Dunsandel Playcentre opened in the 1960s, thanks to the “hard graft of a few local mums”, Katharine says. In its heyday it ran three sessions a week. Now, there is only one. The centre is open for play on Mondays between 9am and 12pm. However, throughout term two the Canterbury Playcentre Association is supporting the centre to run a second session each week, one that is free to attend.

Ours is a really “cool wee centre”, Katharine enthuses. “We are located on Irvines Road in Dunsandel, right across the road from the primary school. We have a wonderful relationship with them. Our tamariki visit there from when they turn 4 and a half, every other Monday for half an hour in the new entrants class, which is wonderful.”

For Dunsandel’s leg of the recent Greatest Game of Tag they welcomed neighbours, Hororata Playcentre. “The start of our centre's leg of the game of tag was great. We met the folks from Hororata Playcentre with rousing music from our littlies, hot sausages and hot chocolate to warm them up, and homemade choc chip cookies for all. It was truly atrocious cold, rainy weather, and they were quite pleased to be finished.”

The size of the centre meant that everybody needed to join in. “We divvied up our route to Southbridge. We split the 17km into four roughly equal legs, and each family took a leg. We left it up to each family to decide how to tackle it. Everyone wanted to participate. Even though we are small, we are mighty!”

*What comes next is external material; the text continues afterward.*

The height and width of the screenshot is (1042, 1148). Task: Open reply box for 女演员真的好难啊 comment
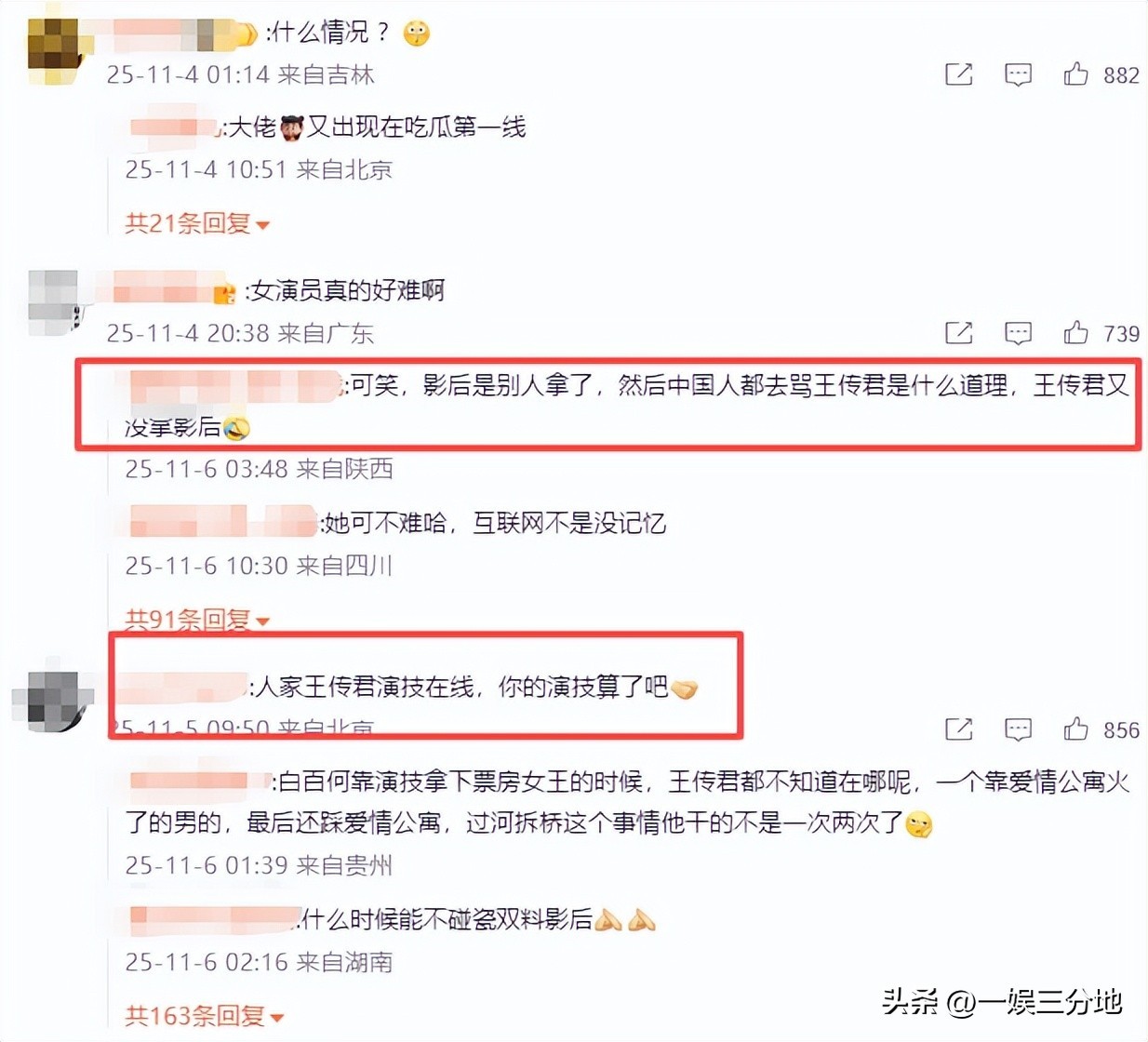[x=1018, y=333]
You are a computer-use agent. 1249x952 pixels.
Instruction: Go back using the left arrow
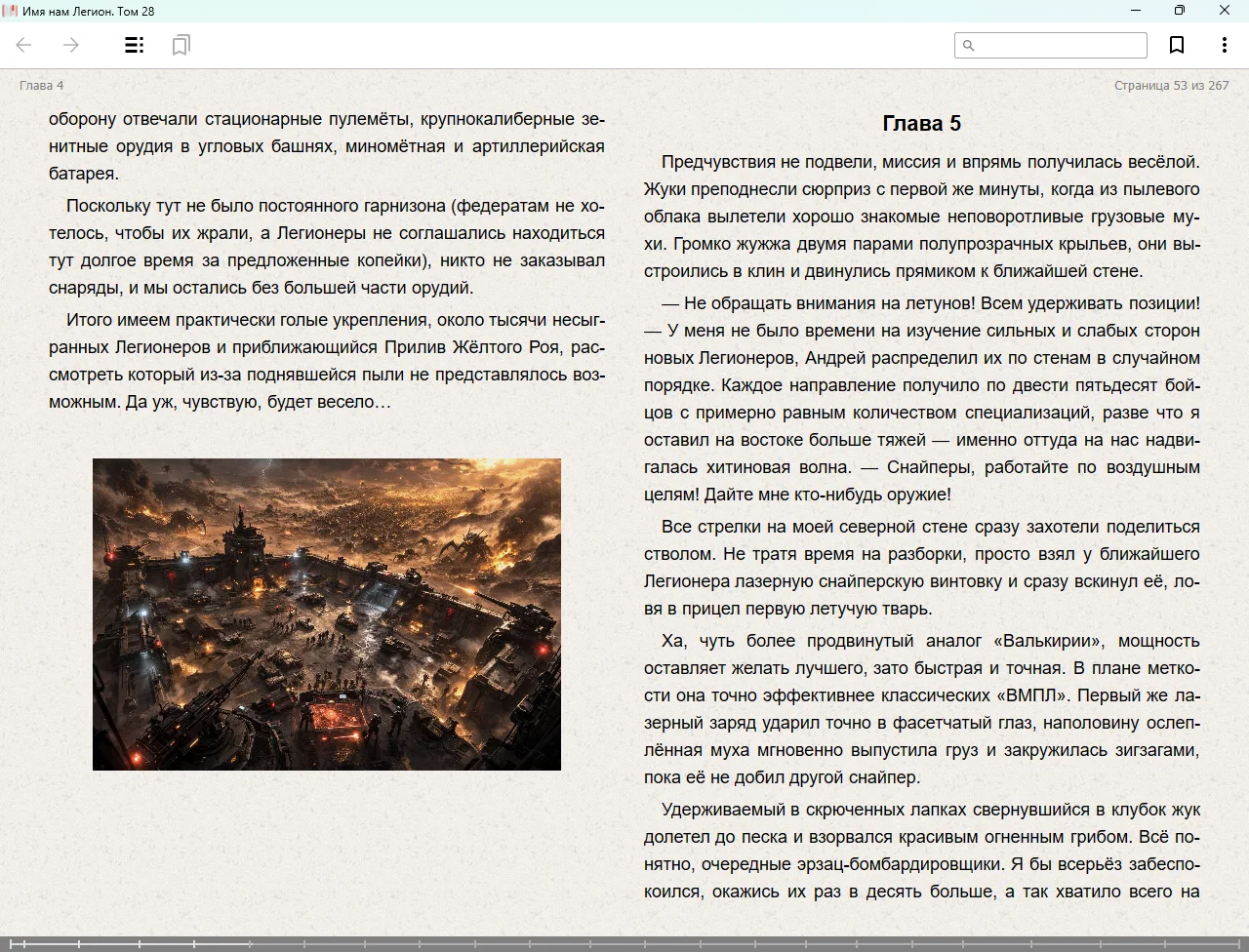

“For the first leg from our centre, the mum of one family ran it and a dad from another kept her company. It was s*** weather so her two girls and husband were the cheer squad in their vehicle. The next leg was our leg and I ran it with my two school-aged kids on their bikes. My husband was on his bike with my son in the toddler seat. The next leg another family biked together, using my husband’s bike. The final leg another mum and son biked while her husband drove their baby and 3 year old. We all met up on the outskirts of Southbridge and walked down to Southbridge Playcentre together.”

“We arrived to great fanfare at Southbridge Playcentre, with heaps of families there welcoming us with hot coffee and tea and home baking galore. The most delicious plum cake was a standout! It was a treat to get a little look around their centre and to meet some families before they headed off to Leeston.”

 For Katharine the highlight of the event was the “truly 100 percent participation from all families, including dads. It's wonderful when they get to join in”, she continues.

“The feeling of accomplishment verbalised by my kids” was also memorable. “When we were driving home and I said, ‘see this is where we finished our leg, and you can see way down there where we started’, they realised how far they had biked. They were so amazed at what a big thing they'd done, never mind in the absolute bucketing freezing rain.”

Hearing about Dunsandel Playcentre, it’s impossible not to admire the small communities that ensure that Playcentre remains an option many local families. If you’re lucky enough to live in a small town, be sure to visit to see if Playcentre’s the right fit for your family.